[Written exercise 1] Output the lines of the records exactly as they appear, starting with the first line of the records and going on through the line that contains "click(x=913, y=163)".

— BEGIN Document text —

The key question is whether the water issue will be on the June or November ballot.
“I would probably put it at 50-50, maybe even more likely for November.” the Mayor responded, “I think what we do put on the ballot we want to be sufficiently specific so that people can really know what they’re voting on.”
“While I think sooner could be better just in terms of keeping the community engaged on the issue, it may not be possible to be as specific as we’d like to be on rates by June, so November might be a better alternative,” he added.
This would imply that whatever is put on the ballot would have a rate component included, although the Mayor stressed that at least he had not finalized his thinking on that.
But he added, “As you point out, people are so focused on how is this rate really going to affect me that I think there is some risk of putting it on in June, where you would actually have to write the language in February, and only be able to tell people it’s going to cost $160 million and not tell them how it’s actually going to affect their bill.”
That is something they probably will not know until the comprehensive rate study is done and it won’t be done in February.
“An idea that’s catching steam is that we do the [Proposition] 218 process” and finish it in late October, he said. That would also avoid what happened last year with the 218 process occurring during the summer while people were on vacation and allow everyone “to have a chance at participating in public meetings.”

— END Document text —
— BEGIN Supplied data —

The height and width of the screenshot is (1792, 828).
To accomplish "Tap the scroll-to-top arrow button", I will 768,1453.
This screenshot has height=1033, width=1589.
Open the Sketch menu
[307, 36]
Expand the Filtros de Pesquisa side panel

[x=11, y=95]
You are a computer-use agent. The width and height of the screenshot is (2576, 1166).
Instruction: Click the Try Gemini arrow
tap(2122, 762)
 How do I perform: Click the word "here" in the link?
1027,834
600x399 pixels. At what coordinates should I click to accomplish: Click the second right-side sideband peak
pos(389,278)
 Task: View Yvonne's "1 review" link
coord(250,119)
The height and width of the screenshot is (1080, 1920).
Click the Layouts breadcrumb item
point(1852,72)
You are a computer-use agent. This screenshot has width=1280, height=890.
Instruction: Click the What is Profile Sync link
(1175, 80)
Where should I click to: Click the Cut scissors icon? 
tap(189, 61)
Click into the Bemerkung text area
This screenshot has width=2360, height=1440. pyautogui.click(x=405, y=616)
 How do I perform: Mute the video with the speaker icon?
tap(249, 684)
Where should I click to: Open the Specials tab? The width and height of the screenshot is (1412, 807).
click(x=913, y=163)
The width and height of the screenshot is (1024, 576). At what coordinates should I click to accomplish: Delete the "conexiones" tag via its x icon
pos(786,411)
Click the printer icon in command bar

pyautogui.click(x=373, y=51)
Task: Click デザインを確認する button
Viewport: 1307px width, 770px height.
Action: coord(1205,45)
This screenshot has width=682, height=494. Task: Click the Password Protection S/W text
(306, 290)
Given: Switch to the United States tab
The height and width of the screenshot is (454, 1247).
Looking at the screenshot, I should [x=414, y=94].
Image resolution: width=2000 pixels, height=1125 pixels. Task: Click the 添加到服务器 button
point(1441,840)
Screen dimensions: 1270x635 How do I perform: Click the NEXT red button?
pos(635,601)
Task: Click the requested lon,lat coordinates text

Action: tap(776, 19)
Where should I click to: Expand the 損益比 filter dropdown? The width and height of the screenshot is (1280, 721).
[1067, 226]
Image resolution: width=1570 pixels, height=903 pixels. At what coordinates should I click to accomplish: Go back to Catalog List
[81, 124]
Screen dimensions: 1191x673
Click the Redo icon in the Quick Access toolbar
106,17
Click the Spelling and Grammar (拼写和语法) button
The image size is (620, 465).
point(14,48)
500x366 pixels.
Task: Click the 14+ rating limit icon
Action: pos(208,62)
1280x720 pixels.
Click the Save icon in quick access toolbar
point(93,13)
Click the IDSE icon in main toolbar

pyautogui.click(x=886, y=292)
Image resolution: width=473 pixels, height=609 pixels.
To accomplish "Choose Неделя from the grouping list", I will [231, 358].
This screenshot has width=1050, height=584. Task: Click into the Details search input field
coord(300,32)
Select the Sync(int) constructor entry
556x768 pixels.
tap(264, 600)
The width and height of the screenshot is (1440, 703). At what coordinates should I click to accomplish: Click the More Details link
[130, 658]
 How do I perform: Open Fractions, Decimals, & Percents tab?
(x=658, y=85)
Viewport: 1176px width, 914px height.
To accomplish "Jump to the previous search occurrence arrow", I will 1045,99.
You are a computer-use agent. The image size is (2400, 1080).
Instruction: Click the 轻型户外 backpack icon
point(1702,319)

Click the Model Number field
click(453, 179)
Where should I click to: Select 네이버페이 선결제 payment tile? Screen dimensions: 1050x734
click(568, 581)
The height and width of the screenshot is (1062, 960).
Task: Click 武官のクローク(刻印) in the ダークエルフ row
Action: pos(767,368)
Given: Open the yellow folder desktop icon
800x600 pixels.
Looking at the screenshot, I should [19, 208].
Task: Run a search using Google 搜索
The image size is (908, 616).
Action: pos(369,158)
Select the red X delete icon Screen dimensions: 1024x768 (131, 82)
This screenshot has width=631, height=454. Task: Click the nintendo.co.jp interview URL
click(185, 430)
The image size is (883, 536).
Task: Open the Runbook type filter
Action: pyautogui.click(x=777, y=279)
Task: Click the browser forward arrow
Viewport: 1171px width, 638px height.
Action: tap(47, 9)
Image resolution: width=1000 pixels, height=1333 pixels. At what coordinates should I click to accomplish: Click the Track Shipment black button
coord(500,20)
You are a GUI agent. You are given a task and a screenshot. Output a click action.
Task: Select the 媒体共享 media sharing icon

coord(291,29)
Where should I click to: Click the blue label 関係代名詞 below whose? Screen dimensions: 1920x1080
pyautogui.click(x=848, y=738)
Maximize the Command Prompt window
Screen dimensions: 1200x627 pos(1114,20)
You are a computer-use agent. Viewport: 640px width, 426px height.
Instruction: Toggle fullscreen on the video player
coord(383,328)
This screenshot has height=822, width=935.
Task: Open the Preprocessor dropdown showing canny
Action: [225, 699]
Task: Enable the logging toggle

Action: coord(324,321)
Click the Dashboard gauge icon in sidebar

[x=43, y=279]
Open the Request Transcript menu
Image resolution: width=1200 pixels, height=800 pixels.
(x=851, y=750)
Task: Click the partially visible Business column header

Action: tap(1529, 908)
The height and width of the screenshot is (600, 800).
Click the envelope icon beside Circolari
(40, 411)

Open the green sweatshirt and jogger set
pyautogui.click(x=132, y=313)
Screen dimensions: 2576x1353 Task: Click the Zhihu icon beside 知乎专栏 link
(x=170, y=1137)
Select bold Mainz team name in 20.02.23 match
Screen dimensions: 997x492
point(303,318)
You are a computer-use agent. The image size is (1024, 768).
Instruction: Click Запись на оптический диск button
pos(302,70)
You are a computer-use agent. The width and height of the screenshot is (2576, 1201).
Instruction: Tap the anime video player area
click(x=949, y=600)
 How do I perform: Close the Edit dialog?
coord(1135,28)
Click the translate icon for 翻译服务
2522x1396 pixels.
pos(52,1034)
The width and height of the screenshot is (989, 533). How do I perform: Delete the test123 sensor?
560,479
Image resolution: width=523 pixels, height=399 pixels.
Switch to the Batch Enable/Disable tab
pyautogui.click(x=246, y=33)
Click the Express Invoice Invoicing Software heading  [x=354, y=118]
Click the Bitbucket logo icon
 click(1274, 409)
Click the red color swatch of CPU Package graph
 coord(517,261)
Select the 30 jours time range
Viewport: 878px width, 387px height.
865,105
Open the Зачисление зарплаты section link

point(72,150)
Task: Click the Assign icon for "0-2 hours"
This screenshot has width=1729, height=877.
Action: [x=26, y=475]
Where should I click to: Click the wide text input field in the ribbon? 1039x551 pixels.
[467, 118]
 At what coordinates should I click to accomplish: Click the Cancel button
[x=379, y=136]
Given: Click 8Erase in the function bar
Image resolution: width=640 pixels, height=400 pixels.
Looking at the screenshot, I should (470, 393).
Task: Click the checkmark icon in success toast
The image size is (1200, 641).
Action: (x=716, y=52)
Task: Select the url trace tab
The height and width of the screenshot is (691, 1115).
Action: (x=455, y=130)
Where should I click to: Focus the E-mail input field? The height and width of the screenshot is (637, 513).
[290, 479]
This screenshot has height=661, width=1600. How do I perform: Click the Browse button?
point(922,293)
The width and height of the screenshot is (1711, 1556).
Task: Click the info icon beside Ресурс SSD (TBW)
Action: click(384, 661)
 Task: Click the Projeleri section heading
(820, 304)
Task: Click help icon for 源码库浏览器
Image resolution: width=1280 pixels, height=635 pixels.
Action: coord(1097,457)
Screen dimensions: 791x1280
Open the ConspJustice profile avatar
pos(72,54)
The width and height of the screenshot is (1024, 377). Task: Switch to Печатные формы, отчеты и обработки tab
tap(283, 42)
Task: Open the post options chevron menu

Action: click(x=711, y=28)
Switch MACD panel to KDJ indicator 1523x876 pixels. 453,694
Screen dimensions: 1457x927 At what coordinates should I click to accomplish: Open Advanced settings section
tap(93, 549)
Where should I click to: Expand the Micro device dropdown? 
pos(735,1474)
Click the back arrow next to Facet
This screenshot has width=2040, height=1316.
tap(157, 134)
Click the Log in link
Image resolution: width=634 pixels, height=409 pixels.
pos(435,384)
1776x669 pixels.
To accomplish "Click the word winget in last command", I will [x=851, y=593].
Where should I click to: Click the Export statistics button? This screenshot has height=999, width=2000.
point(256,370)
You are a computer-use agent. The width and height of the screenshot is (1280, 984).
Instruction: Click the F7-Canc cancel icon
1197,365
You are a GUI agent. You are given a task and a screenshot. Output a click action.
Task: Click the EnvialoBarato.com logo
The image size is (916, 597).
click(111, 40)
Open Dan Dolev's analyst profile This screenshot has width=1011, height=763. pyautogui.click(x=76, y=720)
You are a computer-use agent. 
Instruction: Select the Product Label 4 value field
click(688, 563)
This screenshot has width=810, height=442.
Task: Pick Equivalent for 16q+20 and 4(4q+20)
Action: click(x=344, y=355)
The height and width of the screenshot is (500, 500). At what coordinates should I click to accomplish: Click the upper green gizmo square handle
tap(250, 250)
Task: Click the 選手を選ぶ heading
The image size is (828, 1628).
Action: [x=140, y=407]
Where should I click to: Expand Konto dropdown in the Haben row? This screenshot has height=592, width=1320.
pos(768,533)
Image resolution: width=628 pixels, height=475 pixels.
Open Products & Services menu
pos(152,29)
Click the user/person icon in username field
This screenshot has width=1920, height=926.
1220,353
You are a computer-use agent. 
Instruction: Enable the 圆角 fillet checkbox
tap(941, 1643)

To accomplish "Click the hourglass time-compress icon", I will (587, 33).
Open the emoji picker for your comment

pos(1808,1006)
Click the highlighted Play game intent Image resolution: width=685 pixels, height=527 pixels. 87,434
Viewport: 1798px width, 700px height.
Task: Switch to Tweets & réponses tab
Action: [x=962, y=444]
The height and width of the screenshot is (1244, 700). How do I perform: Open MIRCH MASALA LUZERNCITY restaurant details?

— END Supplied data —

[Written exercise 2] Return the passage about the water ballot timing word for word, starting with "The key question" and going on through "thinking on that.".

[Exercise output 1]
The height and width of the screenshot is (1792, 828).
To accomplish "Tap the scroll-to-top arrow button", I will 768,1453.
This screenshot has height=1033, width=1589.
Open the Sketch menu
[307, 36]
Expand the Filtros de Pesquisa side panel

[x=11, y=95]
You are a computer-use agent. The width and height of the screenshot is (2576, 1166).
Instruction: Click the Try Gemini arrow
tap(2122, 762)
 How do I perform: Click the word "here" in the link?
1027,834
600x399 pixels. At what coordinates should I click to accomplish: Click the second right-side sideband peak
pos(389,278)
 Task: View Yvonne's "1 review" link
coord(250,119)
The height and width of the screenshot is (1080, 1920).
Click the Layouts breadcrumb item
point(1852,72)
You are a computer-use agent. This screenshot has width=1280, height=890.
Instruction: Click the What is Profile Sync link
(1175, 80)
Where should I click to: Click the Cut scissors icon? 
tap(189, 61)
Click into the Bemerkung text area
This screenshot has width=2360, height=1440. pyautogui.click(x=405, y=616)
 How do I perform: Mute the video with the speaker icon?
tap(249, 684)
Where should I click to: Open the Specials tab? The width and height of the screenshot is (1412, 807).
click(x=913, y=163)

[Exercise output 2]
The key question is whether the water issue will be on the June or November ballot.
“I would probably put it at 50-50, maybe even more likely for November.” the Mayor responded, “I think what we do put on the ballot we want to be sufficiently specific so that people can really know what they’re voting on.”
“While I think sooner could be better just in terms of keeping the community engaged on the issue, it may not be possible to be as specific as we’d like to be on rates by June, so November might be a better alternative,” he added.
This would imply that whatever is put on the ballot would have a rate component included, although the Mayor stressed that at least he had not finalized his thinking on that.